**What needs to be done:** Work through the entries below and show every line in which "computer" is found.
——
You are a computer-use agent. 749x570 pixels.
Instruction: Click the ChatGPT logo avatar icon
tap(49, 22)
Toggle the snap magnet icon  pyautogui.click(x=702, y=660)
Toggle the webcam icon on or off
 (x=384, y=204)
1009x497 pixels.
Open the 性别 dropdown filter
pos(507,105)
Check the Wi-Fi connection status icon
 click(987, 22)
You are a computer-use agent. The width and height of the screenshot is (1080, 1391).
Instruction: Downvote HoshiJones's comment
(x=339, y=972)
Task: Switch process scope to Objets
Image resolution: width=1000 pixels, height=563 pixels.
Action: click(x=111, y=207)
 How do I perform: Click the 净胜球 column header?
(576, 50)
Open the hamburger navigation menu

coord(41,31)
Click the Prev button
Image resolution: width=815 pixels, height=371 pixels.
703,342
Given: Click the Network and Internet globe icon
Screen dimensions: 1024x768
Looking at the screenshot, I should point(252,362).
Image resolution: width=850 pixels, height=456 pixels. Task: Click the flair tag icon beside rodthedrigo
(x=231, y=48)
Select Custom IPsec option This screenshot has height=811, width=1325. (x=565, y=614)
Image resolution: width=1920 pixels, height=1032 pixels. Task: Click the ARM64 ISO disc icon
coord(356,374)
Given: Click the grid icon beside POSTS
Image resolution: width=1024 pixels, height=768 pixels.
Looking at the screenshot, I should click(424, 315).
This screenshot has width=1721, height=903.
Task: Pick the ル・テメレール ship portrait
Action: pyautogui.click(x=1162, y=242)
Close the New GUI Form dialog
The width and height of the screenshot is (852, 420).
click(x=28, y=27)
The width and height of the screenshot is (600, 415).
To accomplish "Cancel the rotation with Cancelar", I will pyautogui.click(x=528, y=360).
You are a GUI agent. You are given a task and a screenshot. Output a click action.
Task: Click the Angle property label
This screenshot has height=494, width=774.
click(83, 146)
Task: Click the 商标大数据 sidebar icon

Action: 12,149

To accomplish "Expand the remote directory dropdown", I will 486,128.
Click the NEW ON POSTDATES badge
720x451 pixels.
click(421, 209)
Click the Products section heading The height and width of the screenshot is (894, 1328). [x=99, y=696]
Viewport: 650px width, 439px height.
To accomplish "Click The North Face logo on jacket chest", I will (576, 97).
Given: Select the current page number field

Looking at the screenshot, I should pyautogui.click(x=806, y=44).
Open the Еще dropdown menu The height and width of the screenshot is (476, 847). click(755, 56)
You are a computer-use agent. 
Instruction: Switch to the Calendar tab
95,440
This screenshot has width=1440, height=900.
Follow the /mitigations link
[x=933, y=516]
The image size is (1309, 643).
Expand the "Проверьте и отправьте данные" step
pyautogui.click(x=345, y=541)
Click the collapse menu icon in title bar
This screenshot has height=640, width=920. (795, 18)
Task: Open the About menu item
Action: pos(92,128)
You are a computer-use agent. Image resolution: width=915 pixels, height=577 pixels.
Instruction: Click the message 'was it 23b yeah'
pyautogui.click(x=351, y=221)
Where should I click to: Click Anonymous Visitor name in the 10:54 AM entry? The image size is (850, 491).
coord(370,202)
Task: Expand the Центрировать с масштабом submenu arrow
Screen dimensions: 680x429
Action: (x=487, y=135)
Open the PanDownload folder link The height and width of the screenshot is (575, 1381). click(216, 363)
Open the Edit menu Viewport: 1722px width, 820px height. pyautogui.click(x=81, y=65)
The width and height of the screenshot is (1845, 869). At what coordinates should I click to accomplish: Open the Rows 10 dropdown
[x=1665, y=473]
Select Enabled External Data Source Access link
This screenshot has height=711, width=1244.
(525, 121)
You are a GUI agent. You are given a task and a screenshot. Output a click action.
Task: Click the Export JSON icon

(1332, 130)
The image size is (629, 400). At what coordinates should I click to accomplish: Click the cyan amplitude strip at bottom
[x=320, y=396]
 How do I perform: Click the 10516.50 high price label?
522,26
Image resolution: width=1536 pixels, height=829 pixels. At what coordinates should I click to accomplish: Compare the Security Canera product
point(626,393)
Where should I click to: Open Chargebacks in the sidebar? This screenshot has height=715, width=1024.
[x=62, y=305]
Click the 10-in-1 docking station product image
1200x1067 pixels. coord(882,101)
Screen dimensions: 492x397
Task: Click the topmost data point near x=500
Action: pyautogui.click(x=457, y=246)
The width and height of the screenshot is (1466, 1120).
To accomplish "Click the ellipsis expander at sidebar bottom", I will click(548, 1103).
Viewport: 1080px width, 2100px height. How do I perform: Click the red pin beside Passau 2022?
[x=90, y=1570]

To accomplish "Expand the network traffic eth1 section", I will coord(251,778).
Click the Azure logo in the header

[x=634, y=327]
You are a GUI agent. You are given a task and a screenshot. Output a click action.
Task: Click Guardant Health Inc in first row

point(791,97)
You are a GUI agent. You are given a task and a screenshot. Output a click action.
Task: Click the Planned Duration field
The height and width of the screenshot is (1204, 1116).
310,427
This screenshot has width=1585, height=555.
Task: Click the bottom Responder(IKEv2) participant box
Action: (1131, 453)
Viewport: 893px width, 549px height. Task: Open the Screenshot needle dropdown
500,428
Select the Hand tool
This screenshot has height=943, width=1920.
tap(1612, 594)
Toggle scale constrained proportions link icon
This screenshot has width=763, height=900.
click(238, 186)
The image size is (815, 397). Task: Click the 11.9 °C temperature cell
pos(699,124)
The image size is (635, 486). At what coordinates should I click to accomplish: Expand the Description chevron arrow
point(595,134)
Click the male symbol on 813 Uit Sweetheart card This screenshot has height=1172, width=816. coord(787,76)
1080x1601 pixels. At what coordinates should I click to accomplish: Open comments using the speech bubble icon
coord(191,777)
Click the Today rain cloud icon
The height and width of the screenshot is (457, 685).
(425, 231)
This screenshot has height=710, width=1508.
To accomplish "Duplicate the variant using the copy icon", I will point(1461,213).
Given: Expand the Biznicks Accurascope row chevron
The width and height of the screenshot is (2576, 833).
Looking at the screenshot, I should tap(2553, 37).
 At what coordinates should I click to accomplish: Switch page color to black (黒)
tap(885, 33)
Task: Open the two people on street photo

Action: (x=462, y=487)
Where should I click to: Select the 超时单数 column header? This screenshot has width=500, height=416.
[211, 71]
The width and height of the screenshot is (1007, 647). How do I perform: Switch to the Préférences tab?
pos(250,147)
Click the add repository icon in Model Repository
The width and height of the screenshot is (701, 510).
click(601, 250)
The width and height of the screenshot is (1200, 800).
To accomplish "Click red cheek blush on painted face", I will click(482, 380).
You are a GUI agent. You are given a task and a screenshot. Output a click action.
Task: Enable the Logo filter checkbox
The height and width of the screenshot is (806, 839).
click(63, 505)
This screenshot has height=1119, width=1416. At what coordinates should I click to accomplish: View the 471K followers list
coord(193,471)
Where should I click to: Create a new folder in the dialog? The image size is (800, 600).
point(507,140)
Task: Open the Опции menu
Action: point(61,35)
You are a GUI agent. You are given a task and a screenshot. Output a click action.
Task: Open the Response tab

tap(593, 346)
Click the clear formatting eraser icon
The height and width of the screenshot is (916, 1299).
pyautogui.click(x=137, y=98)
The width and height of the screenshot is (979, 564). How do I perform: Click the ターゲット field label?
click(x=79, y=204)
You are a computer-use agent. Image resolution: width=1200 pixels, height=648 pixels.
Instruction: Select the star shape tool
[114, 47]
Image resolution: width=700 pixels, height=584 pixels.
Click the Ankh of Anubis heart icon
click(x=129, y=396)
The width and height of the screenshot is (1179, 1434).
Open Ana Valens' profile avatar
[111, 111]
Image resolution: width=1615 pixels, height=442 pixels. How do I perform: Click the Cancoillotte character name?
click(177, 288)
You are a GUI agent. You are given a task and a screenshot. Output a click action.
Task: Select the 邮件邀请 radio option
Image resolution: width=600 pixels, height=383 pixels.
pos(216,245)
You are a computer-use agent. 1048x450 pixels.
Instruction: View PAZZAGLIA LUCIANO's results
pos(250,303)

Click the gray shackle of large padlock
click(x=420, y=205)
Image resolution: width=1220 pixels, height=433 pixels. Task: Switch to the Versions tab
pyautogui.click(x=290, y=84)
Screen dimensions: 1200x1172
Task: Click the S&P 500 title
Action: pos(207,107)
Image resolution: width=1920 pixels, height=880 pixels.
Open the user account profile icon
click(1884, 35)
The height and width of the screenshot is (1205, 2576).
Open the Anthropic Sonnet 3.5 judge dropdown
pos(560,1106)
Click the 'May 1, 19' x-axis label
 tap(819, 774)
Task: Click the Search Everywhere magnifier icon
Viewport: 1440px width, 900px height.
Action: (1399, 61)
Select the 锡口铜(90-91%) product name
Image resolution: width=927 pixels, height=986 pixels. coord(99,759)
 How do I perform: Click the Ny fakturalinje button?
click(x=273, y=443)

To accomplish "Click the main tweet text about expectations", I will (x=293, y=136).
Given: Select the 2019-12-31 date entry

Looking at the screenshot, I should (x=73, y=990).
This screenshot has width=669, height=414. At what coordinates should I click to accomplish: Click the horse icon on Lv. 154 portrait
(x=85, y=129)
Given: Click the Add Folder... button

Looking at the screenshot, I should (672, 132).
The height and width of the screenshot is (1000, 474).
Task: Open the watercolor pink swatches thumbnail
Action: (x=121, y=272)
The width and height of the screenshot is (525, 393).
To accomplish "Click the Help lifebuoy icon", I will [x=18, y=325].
——
**Exercise response:**
You are a computer-use agent. 749x570 pixels.
You are a computer-use agent. The width and height of the screenshot is (1080, 1391).
You are a computer-use agent. 
You are a computer-use agent. Image resolution: width=915 pixels, height=577 pixels.
You are a computer-use agent. Image resolution: width=1200 pixels, height=648 pixels.
You are a computer-use agent. 1048x450 pixels.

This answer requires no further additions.